* _About this exercise_
Output every line of the entries from the line containing "This screenshot has width=1329, height=638." through the last, exactly, with no other content.

Items from a data source
+++++
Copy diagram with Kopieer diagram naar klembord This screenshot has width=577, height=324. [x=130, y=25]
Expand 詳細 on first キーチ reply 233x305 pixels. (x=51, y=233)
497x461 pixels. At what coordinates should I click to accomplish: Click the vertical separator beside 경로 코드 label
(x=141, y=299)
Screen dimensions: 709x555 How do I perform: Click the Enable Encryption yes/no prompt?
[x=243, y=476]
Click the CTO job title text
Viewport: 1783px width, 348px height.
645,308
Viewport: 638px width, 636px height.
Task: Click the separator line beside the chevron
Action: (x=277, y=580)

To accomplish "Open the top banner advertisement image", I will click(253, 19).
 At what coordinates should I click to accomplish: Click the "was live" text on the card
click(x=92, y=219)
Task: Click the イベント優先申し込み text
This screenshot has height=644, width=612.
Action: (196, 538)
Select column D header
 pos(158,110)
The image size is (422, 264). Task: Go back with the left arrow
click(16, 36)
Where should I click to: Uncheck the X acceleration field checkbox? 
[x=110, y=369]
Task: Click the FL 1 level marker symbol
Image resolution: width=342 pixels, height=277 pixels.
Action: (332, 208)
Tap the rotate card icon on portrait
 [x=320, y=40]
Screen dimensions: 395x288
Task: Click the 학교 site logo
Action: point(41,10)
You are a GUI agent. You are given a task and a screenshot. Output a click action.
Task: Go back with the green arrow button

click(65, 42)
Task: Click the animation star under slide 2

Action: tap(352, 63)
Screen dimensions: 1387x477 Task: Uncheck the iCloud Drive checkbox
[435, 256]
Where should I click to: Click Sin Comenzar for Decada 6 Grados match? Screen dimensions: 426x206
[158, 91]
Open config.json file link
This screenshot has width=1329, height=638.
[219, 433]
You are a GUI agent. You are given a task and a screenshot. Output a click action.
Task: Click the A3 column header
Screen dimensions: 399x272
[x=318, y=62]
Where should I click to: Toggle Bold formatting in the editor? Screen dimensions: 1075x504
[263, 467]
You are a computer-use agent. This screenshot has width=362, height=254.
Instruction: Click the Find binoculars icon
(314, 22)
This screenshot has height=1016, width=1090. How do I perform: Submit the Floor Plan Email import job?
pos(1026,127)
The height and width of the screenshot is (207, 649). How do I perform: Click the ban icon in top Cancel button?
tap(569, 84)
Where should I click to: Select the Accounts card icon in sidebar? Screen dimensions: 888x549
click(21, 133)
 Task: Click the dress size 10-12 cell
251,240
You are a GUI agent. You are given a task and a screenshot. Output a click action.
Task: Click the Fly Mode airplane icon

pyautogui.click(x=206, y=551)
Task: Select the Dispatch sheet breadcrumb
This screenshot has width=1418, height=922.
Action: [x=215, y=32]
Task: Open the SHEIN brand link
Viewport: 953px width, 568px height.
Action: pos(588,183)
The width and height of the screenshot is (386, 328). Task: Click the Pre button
+++++
* _Reply to the exercise_
This screenshot has width=1329, height=638.
[219, 433]
You are a GUI agent. You are given a task and a screenshot. Output a click action.
Task: Click the A3 column header
Screen dimensions: 399x272
[x=318, y=62]
Where should I click to: Toggle Bold formatting in the editor? Screen dimensions: 1075x504
[263, 467]
You are a computer-use agent. This screenshot has width=362, height=254.
Instruction: Click the Find binoculars icon
(314, 22)
This screenshot has height=1016, width=1090. How do I perform: Submit the Floor Plan Email import job?
pos(1026,127)
The height and width of the screenshot is (207, 649). How do I perform: Click the ban icon in top Cancel button?
tap(569, 84)
Where should I click to: Select the Accounts card icon in sidebar? Screen dimensions: 888x549
click(21, 133)
 Task: Click the dress size 10-12 cell
251,240
You are a GUI agent. You are given a task and a screenshot. Output a click action.
Task: Click the Fly Mode airplane icon

pyautogui.click(x=206, y=551)
Task: Select the Dispatch sheet breadcrumb
This screenshot has width=1418, height=922.
Action: [x=215, y=32]
Task: Open the SHEIN brand link
Viewport: 953px width, 568px height.
Action: pos(588,183)
The width and height of the screenshot is (386, 328). Task: Click the Pre button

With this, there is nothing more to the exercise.